- _INSTRUCTIONS_
**1.** Rewrite the passage of the text on mean absolute error starting with "#### 1) MAE - Mean" and going on through "positive or negative).", changing "magnitude" to "size".
**2.** In the text on mean absolute error, to what is MAE described as more robust than Mean Squared Error?

- _TEXT SECTION_
########################################

### Regression Metrics

#### 1) MAE - Mean Absolute Error

# 📌 Mean Absolute Error (MAE) — Regression Metric

## 🧠 Definition

**Mean Absolute Error (MAE)** is a regression metric that measures the average magnitude of the errors between predicted and actual values, without considering their direction (i.e., positive or negative).

It is defined as:

$$
\text{MAE} = \frac{1}{n} \sum_{i=1}^{n} \left| y_i - \hat{y}_i \right|
$$

Where:
- $n$ is the total number of data points
- $y_i$ is the true value
- $\hat{y}_i$ is the predicted value

---

## 🔍 Intuition

- MAE gives equal weight to all errors.
- It is a **linear score**, meaning each individual difference contributes proportionally to the total error.
- Unlike Mean Squared Error (MSE), **MAE is more robust to outliers**.

########################################

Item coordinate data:
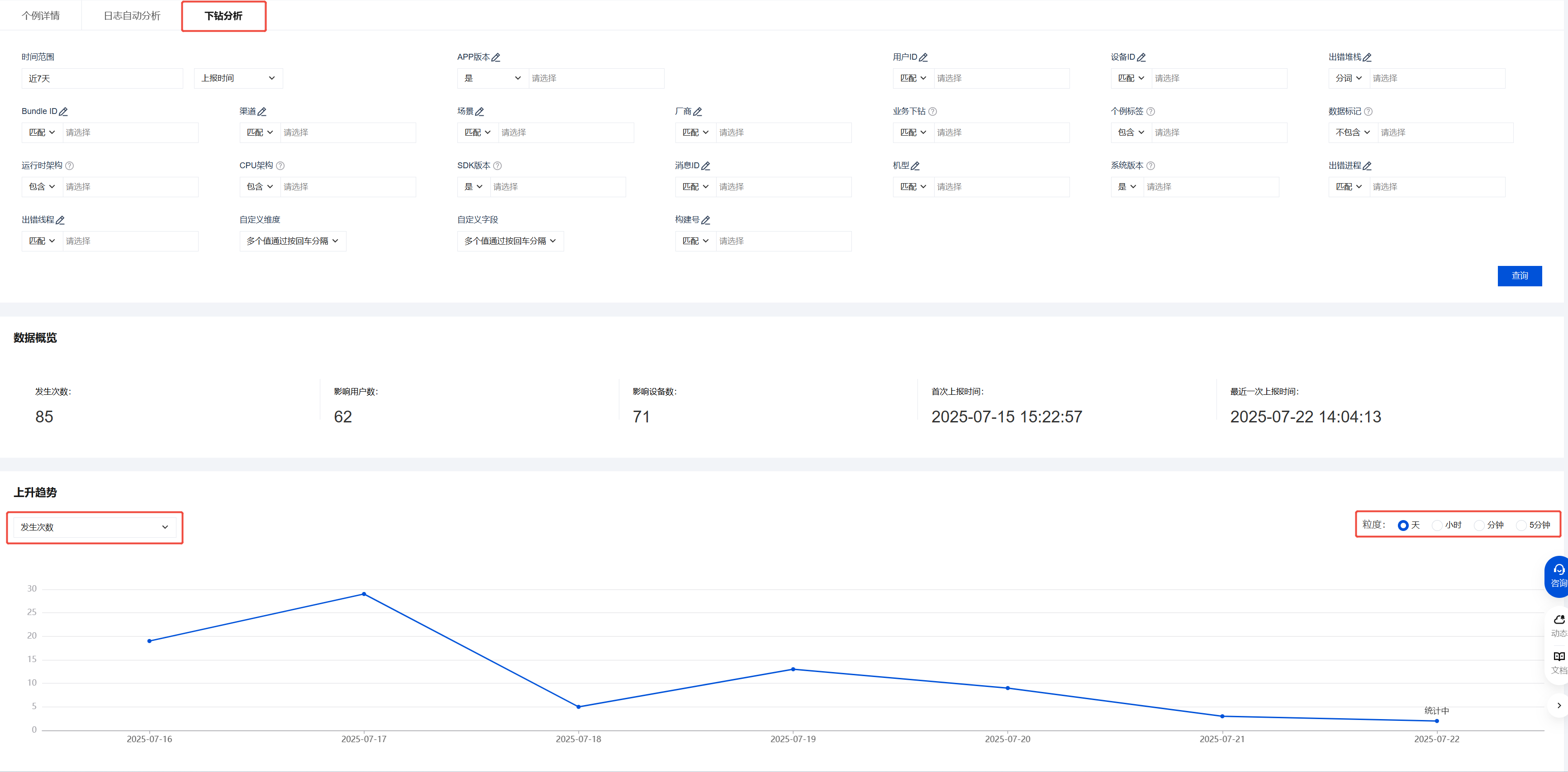Click help question icon next to 业务下钻
Screen dimensions: 1568x772
tap(932, 111)
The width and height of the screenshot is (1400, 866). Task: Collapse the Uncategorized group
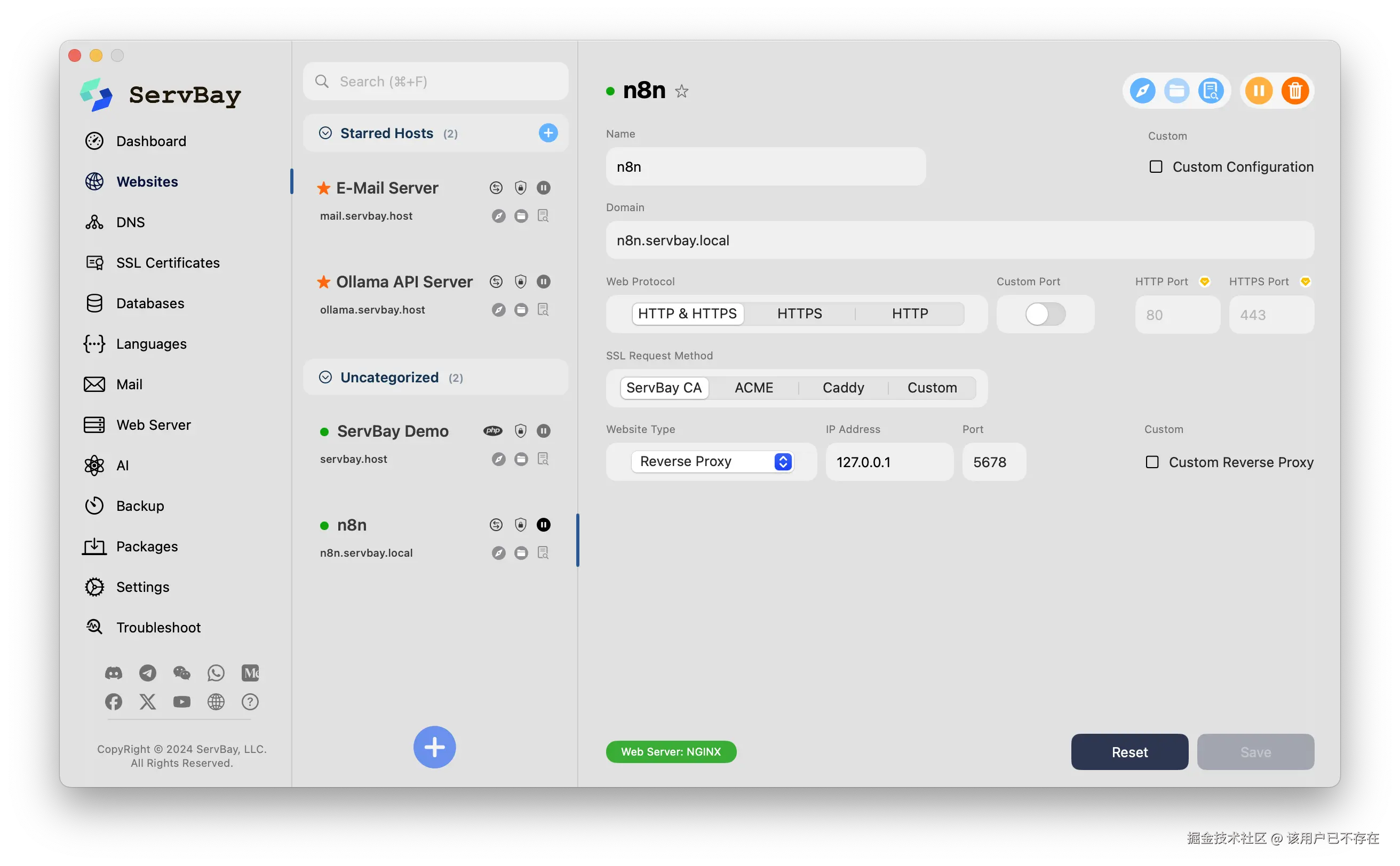point(325,377)
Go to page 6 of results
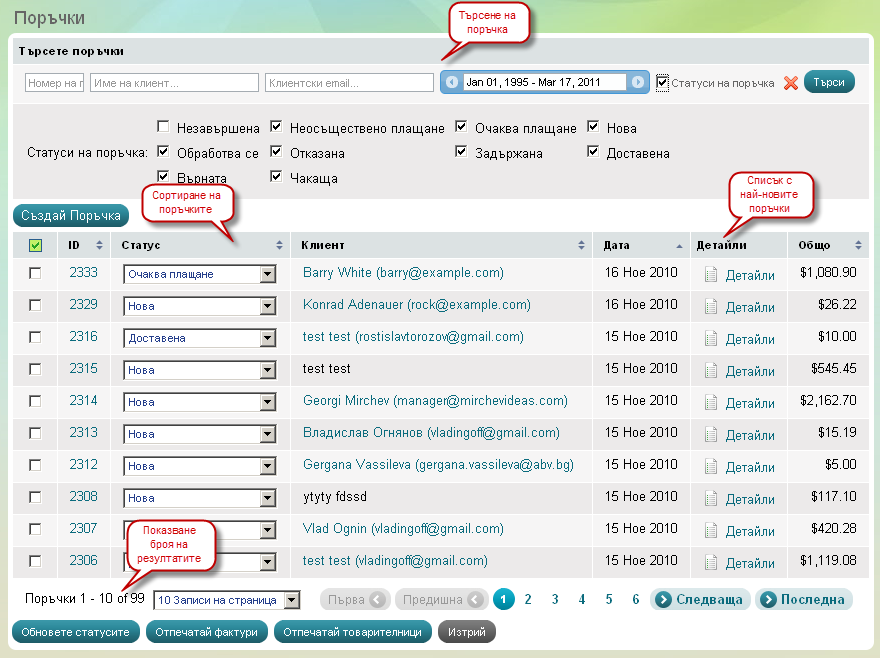 pos(635,599)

########################################

- _RESPONSES PER TASK_
**1.**
#### 1) MAE - Mean Absolute Error

# 📌 Mean Absolute Error (MAE) — Regression Metric

## 🧠 Definition

**Mean Absolute Error (MAE)** is a regression metric that measures the average size of the errors between predicted and actual values, without considering their direction (i.e., positive or negative).

**2.** Outliers.